As ações e atividades realizadas a partir do Cefau envolvem o recebimento, a reabilitação e a destinação dos animais silvestres oriundos de apreensões de tráfico, realizadas pela fiscalização dos órgãos ambientais e da Defesa Civil; provenientes de criação ilegal e de entrega voluntária; vítimas de maus tratos e de atropelamentos; com a finalidade de reabilitar e reintegrar ao seu habitat ou manter o fluxo gênico em cativeiro quando necessário. Envolve ainda a realização de campanhas educativas, informativas e de orientação, demandadas e/ou espontâneas, junto à sociedade.
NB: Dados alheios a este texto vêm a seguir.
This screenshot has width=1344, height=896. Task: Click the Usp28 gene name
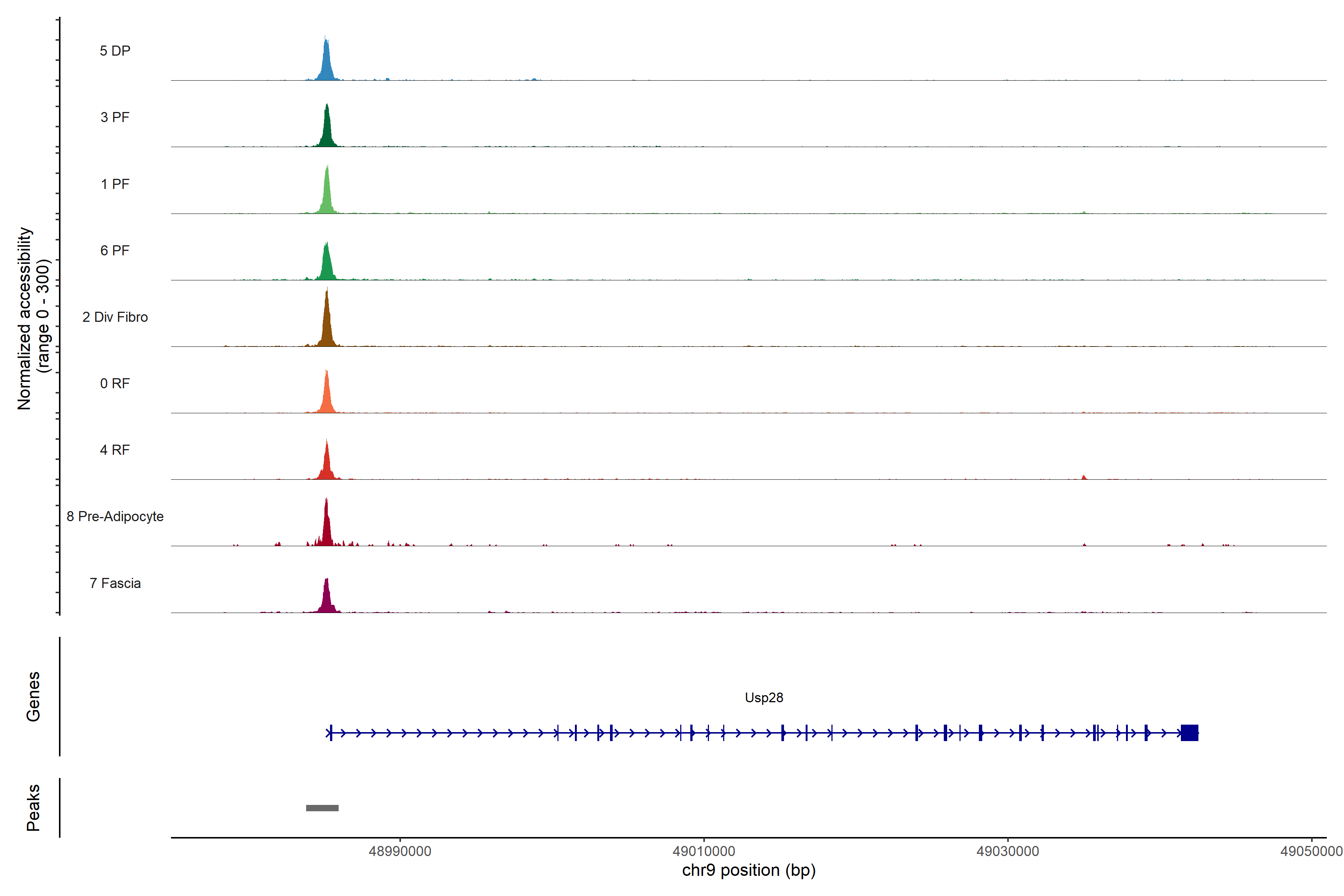click(x=763, y=698)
A disposição dos animais apreendidos, em conformidade com a Lei nº 9.605/1998, se dá, basicamente das seguintes formas: (I) devolução à natureza, (II) manutenção dos animais em cativeiro por tempo indeterminado; (III) destinação cientifica ou eutanásia. Os técnicos especializados em manejo de fauna devem decidir sobre o destino final dos animais apreendidos, seja esse a reabilitação, a manutenção em cativeiro, envio a instituições mais apropriadas para o destino, soltura, destinação científica ou eutanásia. Para tanto, o processo de encaminhamento de animais, após a triagem, deve ser regulamentado, obedecendo a uma série de critérios técnicos que dizem respeito às espécies destinadas, características particulares do exemplar em questão e a existência de destinos adequados possíveis. A determinação dos destinos finais deve seguir também critérios de avaliação técnica sobre a qualidade e capacidade de recebimento dos locais de destino.